Two of Canada’s northern territories, Nunavut and Yukon, are moving towards passing comprehensive trans-rights legislation.

In Nunavut, Bill 31, which would add “gender identity” and “gender expression” to the list of prohibited grounds of discrimination under the territory’s Human Rights Act, has already cleared two readings through the non-partisan, consensus-based territorial assembly. It is expected to pass its third and final reading during the winter session, in February and March 2017.

In Yukon, the incoming Liberal Party government that was elected on Nov 7, has pledged to conduct a review of all of the territory’s “legislation, policy and practice . . . to ensure the Yukon Government meets rules and social standards for LGBTQ non-discrimination.”

Newly-appointed Justice Minister Tracy McPhee says the review will include amending the Human Rights Act to include trans people, and amending the Vital Statistics Act to allow trans people to change their legal gender without undergoing surgery.

The surgery requirement was the subject of an unresolved human rights complaint in 2015.  

“We have not set the legislative agenda just yet. That’s something being worked on over the next month,” McPhee says. “[Changes to the Human Rights Act and Vital Statistics Act] are already in the agenda and being worked on. We wouldn’t have any legislative changes until the spring.”  

The Yukon government will also be reviewing its own employment practices and its health-care policies as part of the review, McPhee says. 

“We want to make sure we have a welcoming workplace in the government in the Yukon Territory,” she says. “It’s 2016. It’s time to make sure our policies and laws are inclusive.”

Yukon activists have been agitating for the changes for a long time. In May 2015, the Yukon Legislative Assembly passed a motion calling for explicit trans rights in the Human Rights Act, but the then-government did not act.

If the Yukon and Nunavut bills are passed, New Brunswick will be the only place in Canada where trans people are not explicitly protected by anti-discrimination law — in that province, they must rely on the category of “sex” to be interpreted to include them. Explicit protections were passed in British Columbia and Quebec this year. 

A call to Donald Arseneault, New Brunswick’s minister of post-secondary education, training and labour, who is responsible for the province’s Human Rights Act, was not returned before publication. 

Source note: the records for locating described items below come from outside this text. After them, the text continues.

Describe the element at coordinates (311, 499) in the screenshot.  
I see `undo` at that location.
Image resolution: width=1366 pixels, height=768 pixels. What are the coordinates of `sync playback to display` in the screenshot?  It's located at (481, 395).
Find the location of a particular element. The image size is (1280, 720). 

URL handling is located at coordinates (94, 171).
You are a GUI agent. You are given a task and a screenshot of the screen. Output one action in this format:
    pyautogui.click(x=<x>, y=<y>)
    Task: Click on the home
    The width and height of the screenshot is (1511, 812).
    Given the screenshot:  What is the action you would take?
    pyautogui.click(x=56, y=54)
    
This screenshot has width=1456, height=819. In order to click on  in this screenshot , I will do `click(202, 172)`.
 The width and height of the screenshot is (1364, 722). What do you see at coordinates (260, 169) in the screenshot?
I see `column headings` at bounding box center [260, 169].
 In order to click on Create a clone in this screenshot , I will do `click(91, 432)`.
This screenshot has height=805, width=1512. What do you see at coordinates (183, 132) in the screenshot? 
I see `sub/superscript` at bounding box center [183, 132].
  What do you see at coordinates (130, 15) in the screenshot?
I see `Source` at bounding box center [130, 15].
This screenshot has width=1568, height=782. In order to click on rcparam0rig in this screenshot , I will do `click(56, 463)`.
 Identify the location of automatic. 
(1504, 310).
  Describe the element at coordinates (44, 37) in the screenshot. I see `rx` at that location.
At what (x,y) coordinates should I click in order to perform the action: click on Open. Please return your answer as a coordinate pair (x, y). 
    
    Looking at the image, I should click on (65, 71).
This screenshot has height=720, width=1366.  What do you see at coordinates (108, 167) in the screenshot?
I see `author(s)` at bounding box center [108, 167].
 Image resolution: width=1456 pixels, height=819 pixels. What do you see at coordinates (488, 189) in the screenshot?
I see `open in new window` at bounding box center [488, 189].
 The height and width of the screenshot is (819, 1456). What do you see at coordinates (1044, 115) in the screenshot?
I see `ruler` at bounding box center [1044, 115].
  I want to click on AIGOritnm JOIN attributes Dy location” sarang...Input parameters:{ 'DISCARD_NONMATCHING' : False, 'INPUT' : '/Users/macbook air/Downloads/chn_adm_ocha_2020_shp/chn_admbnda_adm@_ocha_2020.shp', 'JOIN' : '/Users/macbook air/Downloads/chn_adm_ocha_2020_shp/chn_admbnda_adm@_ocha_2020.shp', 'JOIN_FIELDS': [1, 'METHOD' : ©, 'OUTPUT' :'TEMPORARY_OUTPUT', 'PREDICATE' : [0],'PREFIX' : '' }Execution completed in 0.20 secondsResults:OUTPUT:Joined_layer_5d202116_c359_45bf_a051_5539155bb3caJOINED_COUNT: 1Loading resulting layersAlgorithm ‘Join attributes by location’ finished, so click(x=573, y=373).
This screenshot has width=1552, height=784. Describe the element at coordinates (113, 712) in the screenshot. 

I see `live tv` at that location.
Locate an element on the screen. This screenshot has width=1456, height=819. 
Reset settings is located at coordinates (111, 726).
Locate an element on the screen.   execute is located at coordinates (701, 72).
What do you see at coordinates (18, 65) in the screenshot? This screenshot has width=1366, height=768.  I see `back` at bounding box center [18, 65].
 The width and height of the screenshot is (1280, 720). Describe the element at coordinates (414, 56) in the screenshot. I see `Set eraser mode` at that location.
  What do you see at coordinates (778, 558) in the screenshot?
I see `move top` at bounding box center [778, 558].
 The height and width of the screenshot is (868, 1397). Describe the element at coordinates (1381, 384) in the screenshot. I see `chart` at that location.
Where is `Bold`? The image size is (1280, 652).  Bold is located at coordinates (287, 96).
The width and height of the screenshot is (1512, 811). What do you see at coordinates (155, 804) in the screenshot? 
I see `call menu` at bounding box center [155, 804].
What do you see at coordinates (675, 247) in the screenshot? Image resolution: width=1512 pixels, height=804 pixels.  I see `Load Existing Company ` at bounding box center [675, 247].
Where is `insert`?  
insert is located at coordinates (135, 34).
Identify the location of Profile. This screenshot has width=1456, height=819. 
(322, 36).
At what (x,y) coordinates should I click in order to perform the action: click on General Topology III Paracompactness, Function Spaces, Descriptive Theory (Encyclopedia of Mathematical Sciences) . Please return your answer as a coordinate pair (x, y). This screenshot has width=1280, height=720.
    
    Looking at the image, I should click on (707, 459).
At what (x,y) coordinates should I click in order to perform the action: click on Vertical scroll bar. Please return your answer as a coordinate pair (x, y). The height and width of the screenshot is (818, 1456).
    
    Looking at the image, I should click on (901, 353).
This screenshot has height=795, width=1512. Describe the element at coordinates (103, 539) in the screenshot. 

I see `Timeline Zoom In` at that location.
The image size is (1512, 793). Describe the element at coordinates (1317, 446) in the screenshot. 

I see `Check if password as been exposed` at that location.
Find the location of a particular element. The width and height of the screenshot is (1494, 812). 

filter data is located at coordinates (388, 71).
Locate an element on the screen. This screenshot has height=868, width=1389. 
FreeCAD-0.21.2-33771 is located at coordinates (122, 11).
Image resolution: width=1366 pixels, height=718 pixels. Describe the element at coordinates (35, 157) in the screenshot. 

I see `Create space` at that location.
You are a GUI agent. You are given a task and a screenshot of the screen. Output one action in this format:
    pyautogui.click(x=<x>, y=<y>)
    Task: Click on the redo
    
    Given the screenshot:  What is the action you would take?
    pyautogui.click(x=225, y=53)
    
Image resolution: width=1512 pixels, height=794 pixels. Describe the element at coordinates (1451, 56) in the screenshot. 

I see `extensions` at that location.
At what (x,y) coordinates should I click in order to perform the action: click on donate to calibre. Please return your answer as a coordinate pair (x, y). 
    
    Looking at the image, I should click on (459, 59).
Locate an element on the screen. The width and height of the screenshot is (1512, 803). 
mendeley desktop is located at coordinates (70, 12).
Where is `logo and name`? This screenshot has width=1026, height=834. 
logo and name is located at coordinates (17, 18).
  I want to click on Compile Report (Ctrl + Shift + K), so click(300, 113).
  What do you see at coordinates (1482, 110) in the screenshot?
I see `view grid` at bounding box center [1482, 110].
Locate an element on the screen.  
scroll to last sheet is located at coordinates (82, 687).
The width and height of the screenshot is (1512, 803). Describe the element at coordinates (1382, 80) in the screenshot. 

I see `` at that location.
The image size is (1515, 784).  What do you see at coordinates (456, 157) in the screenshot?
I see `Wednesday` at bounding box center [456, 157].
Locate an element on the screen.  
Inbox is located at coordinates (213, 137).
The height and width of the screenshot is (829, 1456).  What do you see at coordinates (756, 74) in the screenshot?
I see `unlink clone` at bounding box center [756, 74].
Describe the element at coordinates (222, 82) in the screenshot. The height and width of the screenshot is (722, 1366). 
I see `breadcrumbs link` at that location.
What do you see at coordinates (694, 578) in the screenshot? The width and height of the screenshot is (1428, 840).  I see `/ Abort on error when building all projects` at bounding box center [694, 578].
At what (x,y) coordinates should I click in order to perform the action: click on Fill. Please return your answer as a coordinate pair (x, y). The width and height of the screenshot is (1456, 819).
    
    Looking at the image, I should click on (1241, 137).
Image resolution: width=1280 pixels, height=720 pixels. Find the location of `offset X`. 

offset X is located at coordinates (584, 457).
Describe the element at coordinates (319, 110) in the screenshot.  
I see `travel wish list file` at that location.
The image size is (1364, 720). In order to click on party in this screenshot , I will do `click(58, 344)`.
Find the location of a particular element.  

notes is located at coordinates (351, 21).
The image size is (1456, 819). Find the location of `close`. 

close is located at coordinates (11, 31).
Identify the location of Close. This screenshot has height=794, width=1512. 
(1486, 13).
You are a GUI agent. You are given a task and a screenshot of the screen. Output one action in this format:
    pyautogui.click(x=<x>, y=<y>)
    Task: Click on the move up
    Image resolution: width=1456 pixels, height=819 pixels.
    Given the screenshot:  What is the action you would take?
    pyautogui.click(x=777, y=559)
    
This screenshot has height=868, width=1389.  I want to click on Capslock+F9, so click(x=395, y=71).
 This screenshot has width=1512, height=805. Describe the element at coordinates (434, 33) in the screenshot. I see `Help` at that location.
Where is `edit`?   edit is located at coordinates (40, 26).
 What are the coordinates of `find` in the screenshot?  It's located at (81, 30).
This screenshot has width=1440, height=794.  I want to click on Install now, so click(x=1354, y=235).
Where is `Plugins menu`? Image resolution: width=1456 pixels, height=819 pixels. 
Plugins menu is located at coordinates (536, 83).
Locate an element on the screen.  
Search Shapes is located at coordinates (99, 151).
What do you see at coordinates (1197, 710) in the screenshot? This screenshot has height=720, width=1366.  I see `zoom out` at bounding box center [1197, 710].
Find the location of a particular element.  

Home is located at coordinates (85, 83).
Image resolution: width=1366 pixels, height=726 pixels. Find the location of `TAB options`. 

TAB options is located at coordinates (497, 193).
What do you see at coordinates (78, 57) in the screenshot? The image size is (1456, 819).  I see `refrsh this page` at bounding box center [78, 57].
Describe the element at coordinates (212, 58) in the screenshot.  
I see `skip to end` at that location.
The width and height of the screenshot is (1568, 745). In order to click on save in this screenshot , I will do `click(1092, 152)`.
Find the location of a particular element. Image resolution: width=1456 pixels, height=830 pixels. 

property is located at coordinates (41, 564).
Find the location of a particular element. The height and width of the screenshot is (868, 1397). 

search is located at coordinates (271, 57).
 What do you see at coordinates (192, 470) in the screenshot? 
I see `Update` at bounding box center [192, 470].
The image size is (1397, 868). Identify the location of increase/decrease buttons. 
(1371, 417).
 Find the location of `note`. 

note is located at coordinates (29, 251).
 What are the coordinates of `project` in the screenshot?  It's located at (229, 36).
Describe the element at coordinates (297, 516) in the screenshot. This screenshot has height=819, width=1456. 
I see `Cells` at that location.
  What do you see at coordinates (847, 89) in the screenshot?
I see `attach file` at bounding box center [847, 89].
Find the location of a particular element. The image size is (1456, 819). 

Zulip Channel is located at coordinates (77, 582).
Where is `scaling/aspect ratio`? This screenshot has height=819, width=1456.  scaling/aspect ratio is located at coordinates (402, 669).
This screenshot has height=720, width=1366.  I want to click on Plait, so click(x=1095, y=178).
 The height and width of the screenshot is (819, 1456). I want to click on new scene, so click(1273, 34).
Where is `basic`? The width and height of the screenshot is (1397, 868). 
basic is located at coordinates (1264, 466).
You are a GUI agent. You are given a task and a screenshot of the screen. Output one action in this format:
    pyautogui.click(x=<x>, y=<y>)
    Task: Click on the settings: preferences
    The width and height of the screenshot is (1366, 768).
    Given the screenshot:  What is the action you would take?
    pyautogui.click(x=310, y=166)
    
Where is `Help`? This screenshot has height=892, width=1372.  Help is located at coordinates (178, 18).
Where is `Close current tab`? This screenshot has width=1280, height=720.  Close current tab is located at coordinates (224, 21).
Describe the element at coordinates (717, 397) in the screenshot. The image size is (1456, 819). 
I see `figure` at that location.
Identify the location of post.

A federal trans rights bill that would bind the federal government and federally regulated businesses recently passed through the House of Commons and is in the midst of its second reading in the Senate.

Until recently, most provinces’ laws required trans people to undergo sex reassignment surgery before obtaining a legal gender change. 

The governments of the Northwest Territories, Prince Edward Island, Newfoundland and Labrador, Saskatchewan and Quebec all updated their laws to allow trans people of all ages to change their legal gender without surgery in 2016. 

BC, Alberta, Manitoba, Ontario, Nunavut and Nova Scotia had all made the changes between 2012–2015, in part due to successful human rights challenges in several provinces.

Ontario went one step further in 2016 by removing gender markers from health cards and allowing the use of an “X” mark on drivers’ licences.

Only Yukon and New Brunswick still currently require surgery to change legal gender markers.

Still, Nunavut’s small queer community welcomes the coming change to the Human Rights Act. 

“The exclusion of gender identity [from the HRA] sends the message that transgender people are not wanted, or seen as equal or as important of human beings as others,” says Kieran Drachenberg, a 16-year-old trans person who lives in Iqaluit.  

Drachenberg says the lack of explicit protections in Nunavut gives people a licence to discriminate and suggests that “the people who hold the power within Nunavut do not believe me to be of equal importance to them, or to those around me.”

“Passing this new bill will certainly create many ways in which Nunavut as a whole may grow and flourish into the great territory I believe it can be,” he says.